Finite Element Analysis (FEA) is a powerful tool to predict the dynamic vibration behavior of any kind of structure numerically. Based on the structural geometry, the specification of material properties and the imposed boundary conditions, the modal parameters (natural frequency, mode shape and damping) of the structure can be calculated. This method thus forms an important instrument in component and structure development (e.g. digital prototyping), which is mainly reflected in a shortened product development time.

The FEA module provides different algorithms to identify modal parameters (FEA Modal), simulate the structures static stress and strain (FEA Static), predict the structures dynamic answer to different external loads (FEA Transient) and calculate frequency response functions (FEA Harmonic). Additionally the simulation model can be enhanced with real world measurements using the FE Model Updating functionality.

This helps with planning, construction and maintenance. New designs, changes to the structure and external loads can be precisely simulated and optimized.


    • Automatic mesh generation from STL and OBJ files
    • Parameter library for most common materials
    • Selectable boundary conditions and loads (free, fixed, force, pressure, etc.)
    • Various function types (constant, chirp, pulse, harmonic, etc.)

    FEA - Static Analysis

    FEA Static allows simulation of static stress and strain. On the loaded geometry boundary conditions are set and a force or pressure is being applied. Then the module calculates and visualizes via a colormap on the geometry stress and strain in different directions.

    FEA - Modal Analysis

    In FEA - Modal Analysis techniques from modal analysis are applied to the model of a structure to determine its vibration characteristics (natural frequencies and mode shapes). These characteristics are important parameters to understand dynamic loading conditions or as basis for transient or harmonic analysis.
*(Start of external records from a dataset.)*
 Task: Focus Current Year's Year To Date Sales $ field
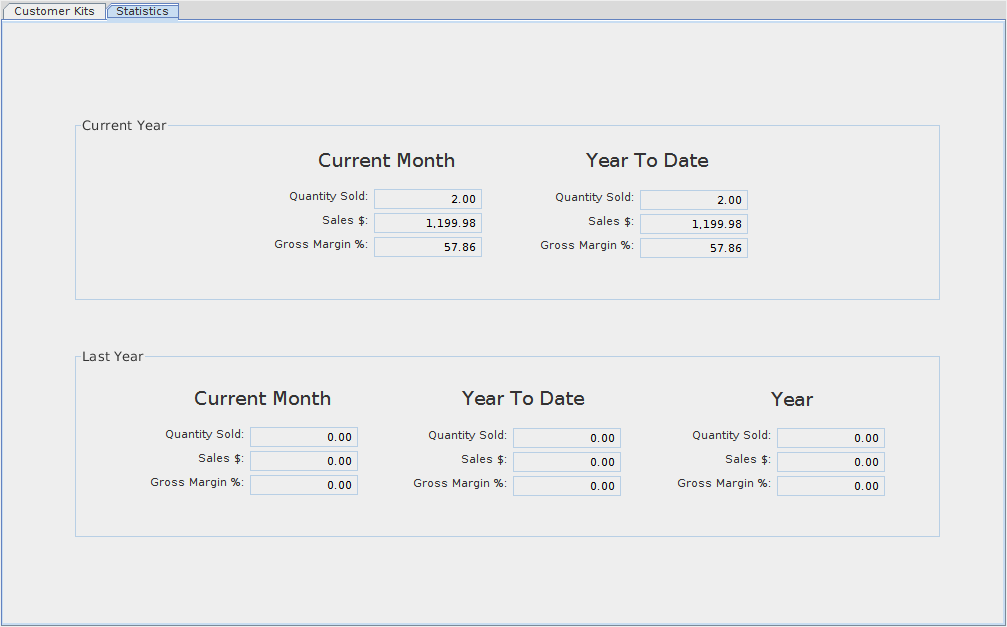(x=693, y=224)
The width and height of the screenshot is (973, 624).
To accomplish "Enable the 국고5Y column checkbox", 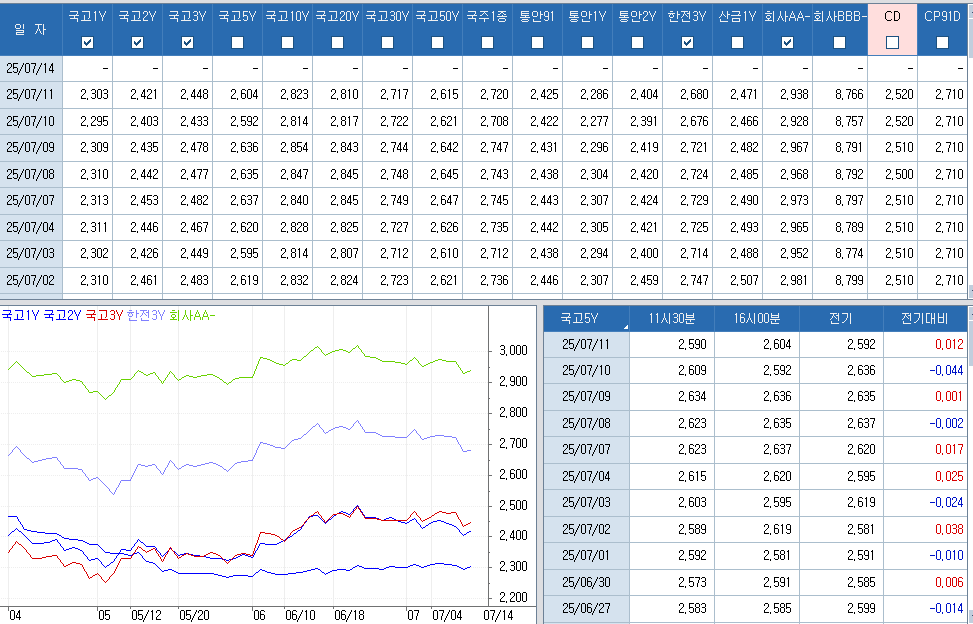I will coord(237,42).
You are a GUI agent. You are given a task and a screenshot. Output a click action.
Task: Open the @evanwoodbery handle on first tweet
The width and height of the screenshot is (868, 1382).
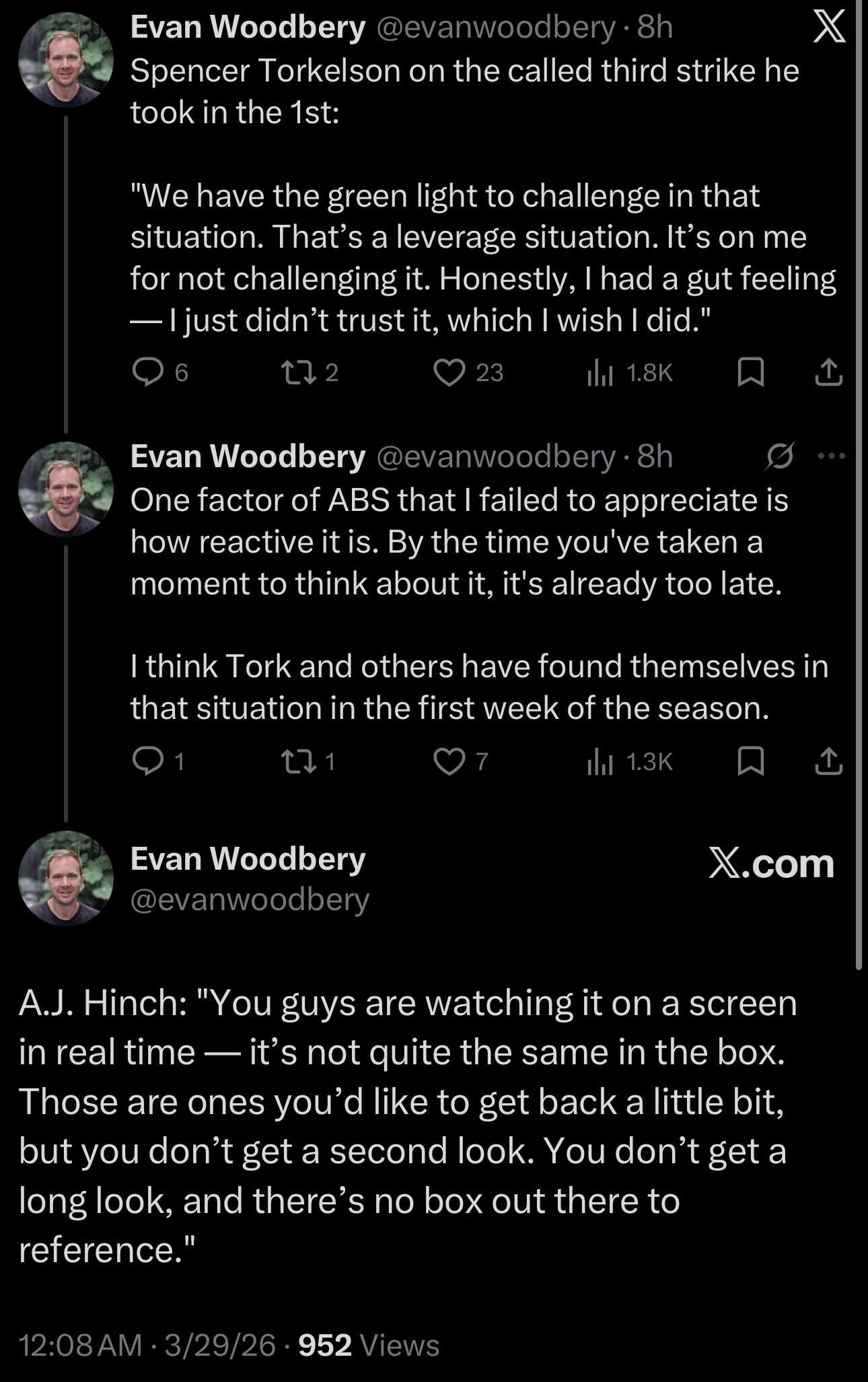pyautogui.click(x=495, y=28)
    The geometry is the starting point. Then on this geometry a mesh is generated. This mesh subdivides the geometry into elements that are used for the FEM analysis. Faces can be fixated as boundary conditions. Now the equations of motions are generated and solved providing natural frequencies and mode shapes. These results can then be animated on the provided geometry.


    • Natural frequency and resonance
    • Damping (rayleigh method)
    • Mode shapes
    • Mass and stiffness
    • State-of-the-art algorithm: The Krylov-Schur-Method

    FEA - Transient Analysis

    Transient analysis is a technique used to determine the dynamic response of a structure under the action of any general time-dependent loads. This type of analysis can be used to determine the reaction of a structure as it responds to any combination of static, transient and harmonic loads.
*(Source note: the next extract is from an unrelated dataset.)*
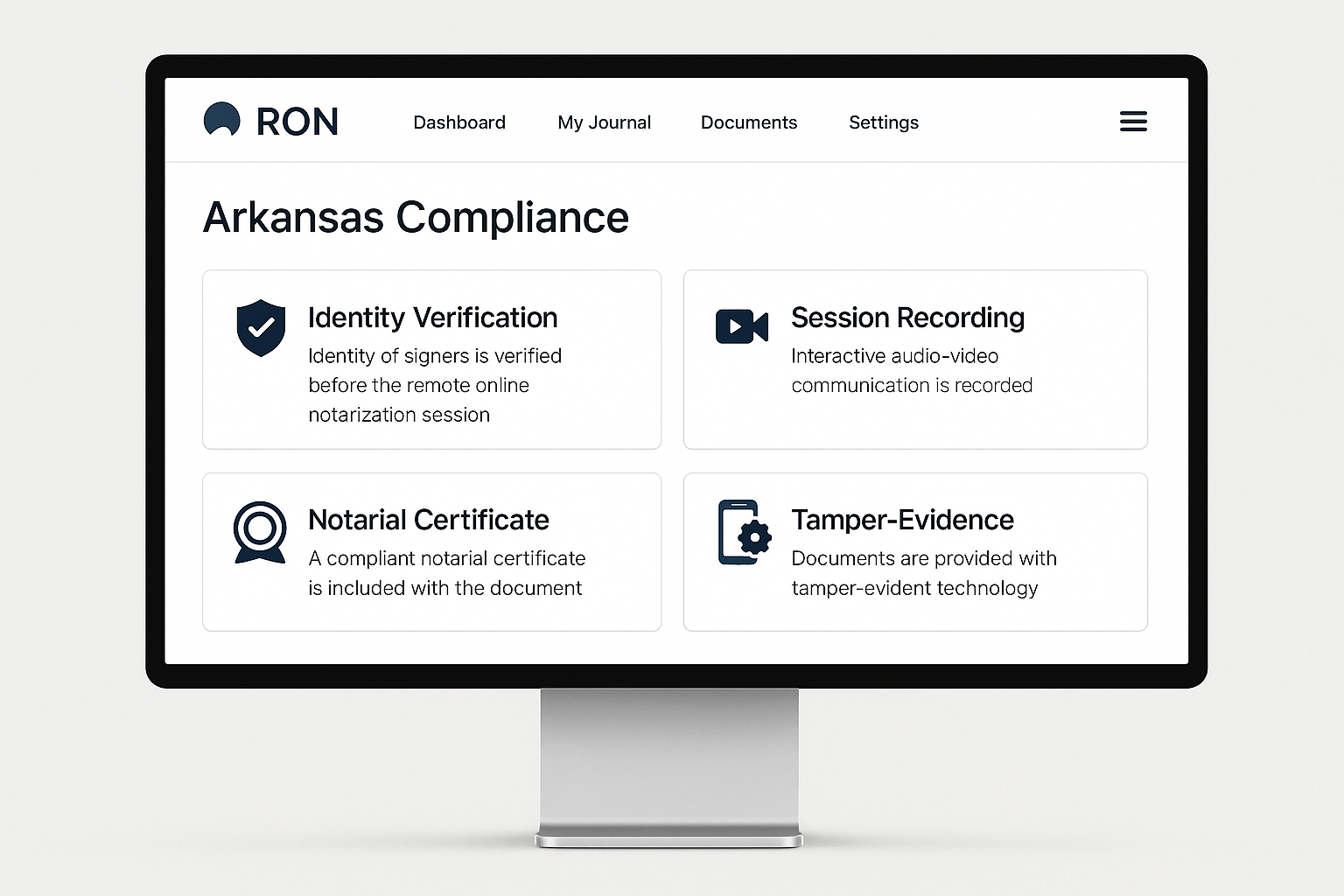Open the hamburger navigation menu
This screenshot has width=1344, height=896.
1133,122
    WaveImage uses the Newmark time integration method to solve the basic equations of motion at discrete timepoints.

    FEA - Harmonic Analysis

    FEA Harmonic Response Analysis is based on FEA Transient Analysis but goes one step further. After responses are estimated according to FEA Transient Analysis, frequency response functions (FRFs) are calculated between input channel and output channels. The mode shapes of these FRFs can then be visualized for different frequencies. The frequency response analysis is used for the calculation of amplitude, phase and frequency response.
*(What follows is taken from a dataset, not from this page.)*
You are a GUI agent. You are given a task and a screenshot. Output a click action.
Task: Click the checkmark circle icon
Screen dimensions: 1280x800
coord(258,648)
    Two methods are available:

    • Newmark method with complete system matrices
    • Newmark method with modal super position

    FE Model Updating

    The WaveImage FE Model Updating is a powerful tool for adapting your finite element simulation to measured modal results.

    This will create a modal, digital twin of your structure. WaveImage FE Model Updating is designed to be easy to use and is a useful tool for newcomers to FE. It iteratively optimizes the material parameters of the simulation up to an exact reproduction of the modal characteristics of the measured structure.

    Model Updating also provides geometry matching to adapt the geometries from the simulation to the measurement geometry. This is an important step to achieve comparability of the results and is done semi-automatically.